But the most striking quality about 205 Water is not obvious from looking at it. The building was conceived, built, and developed by Toll Brothers, the Pennsylvania-based production home builder and the patron saint of the luxury suburban mega-home. You wouldn’t know it from looking at it; the only time the Toll Brothers name appeared on this urban dwelling was during construction when the scaffolding surrounding the site advertised the builder. Even the New York real estate press said the building blends in in an “unerringly contextual” way: the angles on the cantilever structure are inspired by the Manhattan Bridge and the walls of the lobby are made of reclaimed boardwalks from Coney Island. But the master home builder is still having a little trouble adapting to the urban landscape. When Toll’s CEO, Douglas Yearley, came to see the property and saw that the concrete floors in the lobby were cracked and the graffiti had been left on the wall of an adjacent building that was viewable in the courtyard, he told his crew these kinds of things were unacceptable—“we’re Toll Brothers,” he insisted—until they gently informed him the floor was cracked on purpose to give it an industrial feel and the graffiti had been left by design, to create urban charm. “I’m a suburban guy.” Yearley shrugs.
He won’t be able to get away with that line for much longer. Toll is midway through a little-noticed but extremely ambitious push into big-city real estate. The property at 205 Water is one of sixteen in New York City open or in development as of this writing, and the company has slowly but surely been putting up luxury condo buildings at the most desirable addresses in town. Not even Carrie Bradshaw could have done a better job doing the location scouting: in the hipster enclave of Williamsburg, the company has built Northside Piers, two thirty-story all-glass modern luxury condo towers with open floor apartments, a screening room, and a pool.
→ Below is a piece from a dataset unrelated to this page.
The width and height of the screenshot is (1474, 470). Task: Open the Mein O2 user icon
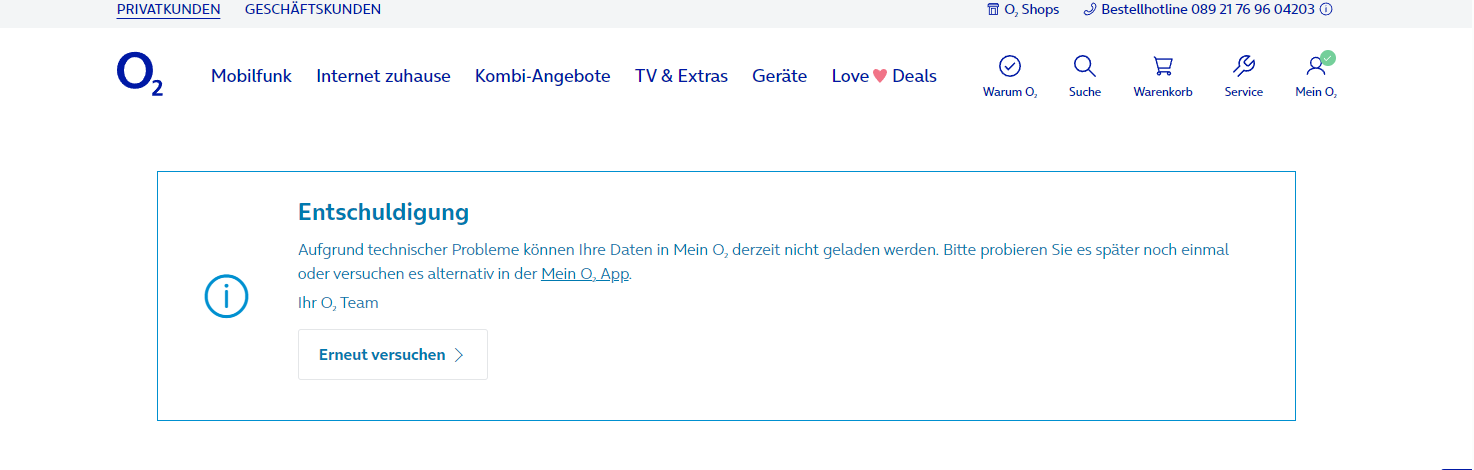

On the tony Upper East Side there’s the Touraine, a twenty-two-unit ode to Old World elegance with modern services including a concierge, gym, rooftop terrace, library, and wine cellar—and an average selling price of some $5 million per unit. A few blocks away, a sixteen-story building is planned for Eighty-ninth and Park, the white-glove epicenter of the Gossip Girl set. A few miles south in the Gramercy neighborhood sits 160 East Twenty-second, a modern, twenty-one-story, full-service doorman building aiming for LEED certification that will offer studio, one-, two-, and three-bedroom luxury condos. There’s One Ten Third, a Mondrian-inspired boutique building that opened in the formerly gritty East Village in 2006, and there are three communities in neighboring Hoboken. The company will soon test its limits even more, with a hotel and condo community being developed on Brooklyn’s waterfront in partnership with Starwood Capital Group and with the purchase in 2013 of two new properties on First Avenue and in Soho. And at the corner of Twenty-eighth and Park Avenue South, what is now a massive hole in the ground will soon give way to a forty-story glass skyscraper designed by the award–winning architect Christian de Portzamparc. Developed in partnership with the real estate mogul Sam Zell’s Equity Residential and nicknamed by blogs the “Fortress of Glassitude,” the building will house 364 units and will alter the lower Manhattan skyline.
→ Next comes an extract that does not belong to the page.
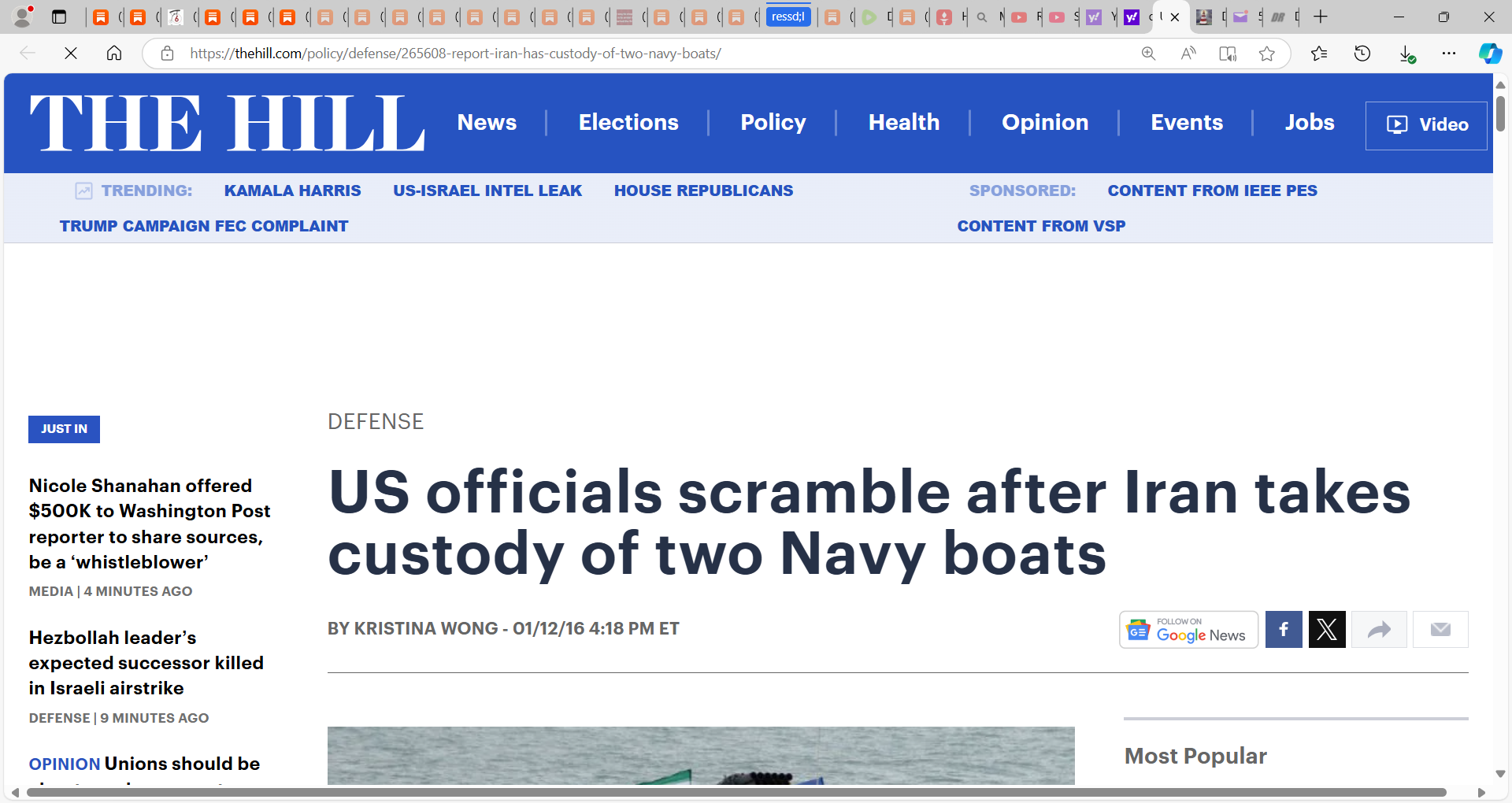1512x803 pixels.
Task: Add page to favorites star
Action: (1266, 54)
Is it crazy for the suburban home builder to plant such stakes in one of the world’s most cosmopolitan markets—let alone when the overall economy has yet to fully recover from the mortgage meltdown? Not quite. At 205 Water, where prices ranged from $400,000 to $2.5 million, the condos sold out in a year. The Touraine sold twenty-one of its twenty-two units within four months; as of this writing all that remains is the top duplex, which is on the market for $20 million. Toll’s City Living division, which it formed in 2003, has grown to become one of the biggest bright spots in the company’s portfolio, making up 10 percent of the company’s revenue by units delivered, a figure that could rise to 15 percent. The division recently established a new branch in Washington, DC, and is now eyeing other cities including Boston, San Francisco, Seattle, and even São Paolo. Toll Brothers City Living “is our best market in the country,” Yearley told the New York Times in 2011.
Toll is just one of many icons of suburbia pushing into urban markets. Within a mile or two of the Touraine, there are three Whole Foods, and a stone’s throw south there’s the Container Store, Home Depot, Walgreens, Victoria’s Secret, and the Gap. Across the nation, everything from store retail chains to sports stadiums to corporate headquarters to young families have been moving into cities and leaving the suburbs behind.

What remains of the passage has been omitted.